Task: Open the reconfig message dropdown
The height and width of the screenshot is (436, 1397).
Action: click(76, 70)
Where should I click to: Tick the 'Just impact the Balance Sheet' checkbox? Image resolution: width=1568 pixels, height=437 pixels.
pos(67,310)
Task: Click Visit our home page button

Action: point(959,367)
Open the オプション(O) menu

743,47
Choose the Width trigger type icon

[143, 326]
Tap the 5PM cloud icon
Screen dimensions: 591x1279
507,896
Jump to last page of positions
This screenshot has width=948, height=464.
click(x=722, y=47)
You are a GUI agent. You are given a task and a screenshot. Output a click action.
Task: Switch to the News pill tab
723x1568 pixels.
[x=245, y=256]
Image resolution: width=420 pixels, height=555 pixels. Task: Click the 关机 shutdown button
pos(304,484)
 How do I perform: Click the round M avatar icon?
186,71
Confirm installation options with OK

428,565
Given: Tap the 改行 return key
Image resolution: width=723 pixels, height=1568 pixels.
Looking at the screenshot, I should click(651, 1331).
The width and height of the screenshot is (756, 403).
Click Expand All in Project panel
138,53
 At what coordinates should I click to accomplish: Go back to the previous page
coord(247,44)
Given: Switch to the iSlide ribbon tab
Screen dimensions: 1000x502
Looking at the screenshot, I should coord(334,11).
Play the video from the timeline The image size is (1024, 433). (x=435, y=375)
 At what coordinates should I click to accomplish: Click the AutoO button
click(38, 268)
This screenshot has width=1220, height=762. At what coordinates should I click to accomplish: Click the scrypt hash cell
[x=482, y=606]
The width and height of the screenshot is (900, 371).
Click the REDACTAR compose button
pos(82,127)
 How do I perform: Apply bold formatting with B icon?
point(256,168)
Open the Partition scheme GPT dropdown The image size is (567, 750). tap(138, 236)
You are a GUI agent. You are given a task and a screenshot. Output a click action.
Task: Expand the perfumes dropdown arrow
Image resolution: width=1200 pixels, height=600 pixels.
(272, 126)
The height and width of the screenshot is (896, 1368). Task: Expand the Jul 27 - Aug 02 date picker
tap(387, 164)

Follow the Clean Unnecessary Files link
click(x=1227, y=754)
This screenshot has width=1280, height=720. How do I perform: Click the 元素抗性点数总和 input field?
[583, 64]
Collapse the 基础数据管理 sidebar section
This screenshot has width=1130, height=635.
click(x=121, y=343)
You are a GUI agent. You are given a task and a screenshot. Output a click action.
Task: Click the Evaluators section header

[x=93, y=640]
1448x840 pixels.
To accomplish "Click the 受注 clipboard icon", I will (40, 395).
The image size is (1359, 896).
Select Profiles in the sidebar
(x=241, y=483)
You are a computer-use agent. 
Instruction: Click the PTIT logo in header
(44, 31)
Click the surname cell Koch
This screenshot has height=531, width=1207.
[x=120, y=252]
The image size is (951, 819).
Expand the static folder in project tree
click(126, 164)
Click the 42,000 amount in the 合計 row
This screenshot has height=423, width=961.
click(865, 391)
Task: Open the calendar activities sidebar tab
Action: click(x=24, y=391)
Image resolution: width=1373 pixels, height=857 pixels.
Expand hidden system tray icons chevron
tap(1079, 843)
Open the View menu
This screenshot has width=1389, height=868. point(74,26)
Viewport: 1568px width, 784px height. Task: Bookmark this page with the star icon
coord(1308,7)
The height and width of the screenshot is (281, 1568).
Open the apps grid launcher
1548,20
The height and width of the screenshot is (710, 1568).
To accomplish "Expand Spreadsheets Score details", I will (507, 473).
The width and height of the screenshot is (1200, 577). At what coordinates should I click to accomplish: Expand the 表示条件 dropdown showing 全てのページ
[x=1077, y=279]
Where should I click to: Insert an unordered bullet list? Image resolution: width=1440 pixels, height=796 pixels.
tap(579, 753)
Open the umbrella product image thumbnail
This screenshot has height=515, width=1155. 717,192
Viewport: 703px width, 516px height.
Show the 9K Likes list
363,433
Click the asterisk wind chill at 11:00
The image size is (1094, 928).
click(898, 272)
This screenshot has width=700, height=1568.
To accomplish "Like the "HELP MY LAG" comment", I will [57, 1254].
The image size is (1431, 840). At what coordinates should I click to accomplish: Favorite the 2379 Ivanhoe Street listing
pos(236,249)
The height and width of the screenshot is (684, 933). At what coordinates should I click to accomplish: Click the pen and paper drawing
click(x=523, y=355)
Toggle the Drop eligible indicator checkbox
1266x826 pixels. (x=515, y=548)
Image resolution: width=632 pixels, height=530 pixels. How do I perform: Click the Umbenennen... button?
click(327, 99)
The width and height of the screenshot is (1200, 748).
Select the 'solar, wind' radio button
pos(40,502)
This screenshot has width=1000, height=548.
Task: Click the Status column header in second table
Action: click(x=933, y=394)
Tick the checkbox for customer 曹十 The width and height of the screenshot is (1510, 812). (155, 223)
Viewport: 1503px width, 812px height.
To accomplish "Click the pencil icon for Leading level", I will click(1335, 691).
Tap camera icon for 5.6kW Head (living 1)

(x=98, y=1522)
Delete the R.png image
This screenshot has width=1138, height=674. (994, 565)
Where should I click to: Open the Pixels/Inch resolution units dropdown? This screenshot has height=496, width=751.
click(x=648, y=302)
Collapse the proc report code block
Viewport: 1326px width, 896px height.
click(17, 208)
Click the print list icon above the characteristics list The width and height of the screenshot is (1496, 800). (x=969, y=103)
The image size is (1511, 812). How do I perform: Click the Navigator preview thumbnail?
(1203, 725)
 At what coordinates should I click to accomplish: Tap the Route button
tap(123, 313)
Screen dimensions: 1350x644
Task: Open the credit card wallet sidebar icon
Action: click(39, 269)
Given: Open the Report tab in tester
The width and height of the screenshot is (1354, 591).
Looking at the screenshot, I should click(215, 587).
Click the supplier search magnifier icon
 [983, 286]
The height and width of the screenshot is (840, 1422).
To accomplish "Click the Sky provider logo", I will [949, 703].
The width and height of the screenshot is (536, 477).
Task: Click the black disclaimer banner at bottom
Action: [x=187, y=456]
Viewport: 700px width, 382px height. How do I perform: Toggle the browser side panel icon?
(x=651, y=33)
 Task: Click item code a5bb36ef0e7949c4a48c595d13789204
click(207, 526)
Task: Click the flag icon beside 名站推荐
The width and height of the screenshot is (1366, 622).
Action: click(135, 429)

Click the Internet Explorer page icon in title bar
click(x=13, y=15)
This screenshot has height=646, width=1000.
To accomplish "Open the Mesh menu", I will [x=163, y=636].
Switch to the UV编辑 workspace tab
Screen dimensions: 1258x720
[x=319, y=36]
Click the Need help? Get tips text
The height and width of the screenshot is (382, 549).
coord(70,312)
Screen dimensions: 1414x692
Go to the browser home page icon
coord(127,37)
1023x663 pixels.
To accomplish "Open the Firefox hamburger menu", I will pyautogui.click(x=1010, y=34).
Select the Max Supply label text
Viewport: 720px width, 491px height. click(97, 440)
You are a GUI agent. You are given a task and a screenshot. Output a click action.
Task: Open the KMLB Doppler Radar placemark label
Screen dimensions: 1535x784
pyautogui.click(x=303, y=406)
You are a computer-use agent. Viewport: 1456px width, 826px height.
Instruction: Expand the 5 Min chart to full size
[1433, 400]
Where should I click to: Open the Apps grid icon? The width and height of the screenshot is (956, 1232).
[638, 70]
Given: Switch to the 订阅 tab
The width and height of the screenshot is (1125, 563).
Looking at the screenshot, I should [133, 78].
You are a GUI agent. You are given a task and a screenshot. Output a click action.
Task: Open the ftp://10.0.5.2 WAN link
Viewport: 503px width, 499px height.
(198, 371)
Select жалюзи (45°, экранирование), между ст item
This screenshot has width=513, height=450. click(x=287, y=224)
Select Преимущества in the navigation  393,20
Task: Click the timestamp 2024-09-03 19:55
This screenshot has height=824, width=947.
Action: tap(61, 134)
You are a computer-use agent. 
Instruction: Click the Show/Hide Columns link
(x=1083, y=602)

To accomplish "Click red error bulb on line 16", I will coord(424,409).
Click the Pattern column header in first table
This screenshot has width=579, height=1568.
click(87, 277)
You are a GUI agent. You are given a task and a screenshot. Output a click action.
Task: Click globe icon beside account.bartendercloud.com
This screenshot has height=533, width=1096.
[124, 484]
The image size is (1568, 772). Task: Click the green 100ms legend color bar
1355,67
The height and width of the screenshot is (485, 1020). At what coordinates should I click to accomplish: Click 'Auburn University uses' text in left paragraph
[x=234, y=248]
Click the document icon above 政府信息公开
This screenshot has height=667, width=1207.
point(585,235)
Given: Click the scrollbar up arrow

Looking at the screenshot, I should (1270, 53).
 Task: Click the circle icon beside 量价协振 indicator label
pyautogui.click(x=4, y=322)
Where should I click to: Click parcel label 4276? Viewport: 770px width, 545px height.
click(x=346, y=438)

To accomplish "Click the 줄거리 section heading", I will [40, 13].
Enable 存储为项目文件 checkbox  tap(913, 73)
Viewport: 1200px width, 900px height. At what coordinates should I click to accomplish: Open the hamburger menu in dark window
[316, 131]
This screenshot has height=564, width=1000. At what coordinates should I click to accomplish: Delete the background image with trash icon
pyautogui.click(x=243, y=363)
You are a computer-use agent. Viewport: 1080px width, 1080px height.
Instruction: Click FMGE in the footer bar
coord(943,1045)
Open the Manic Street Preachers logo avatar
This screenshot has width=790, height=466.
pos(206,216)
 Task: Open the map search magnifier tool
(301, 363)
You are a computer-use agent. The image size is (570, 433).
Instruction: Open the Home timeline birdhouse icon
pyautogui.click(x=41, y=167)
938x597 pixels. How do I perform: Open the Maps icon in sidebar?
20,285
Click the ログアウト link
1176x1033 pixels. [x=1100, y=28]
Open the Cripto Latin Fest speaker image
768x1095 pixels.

- **Exercise goal**
Return, unchanged, the run of lines above that opens with the line containing "Collapse the 基础数据管理 sidebar section" and closes with the line containing "1448x840 pixels.". Include both.

- **Answer box**
Collapse the 基础数据管理 sidebar section
This screenshot has width=1130, height=635.
click(x=121, y=343)
You are a GUI agent. You are given a task and a screenshot. Output a click action.
Task: Click the Evaluators section header

[x=93, y=640]
1448x840 pixels.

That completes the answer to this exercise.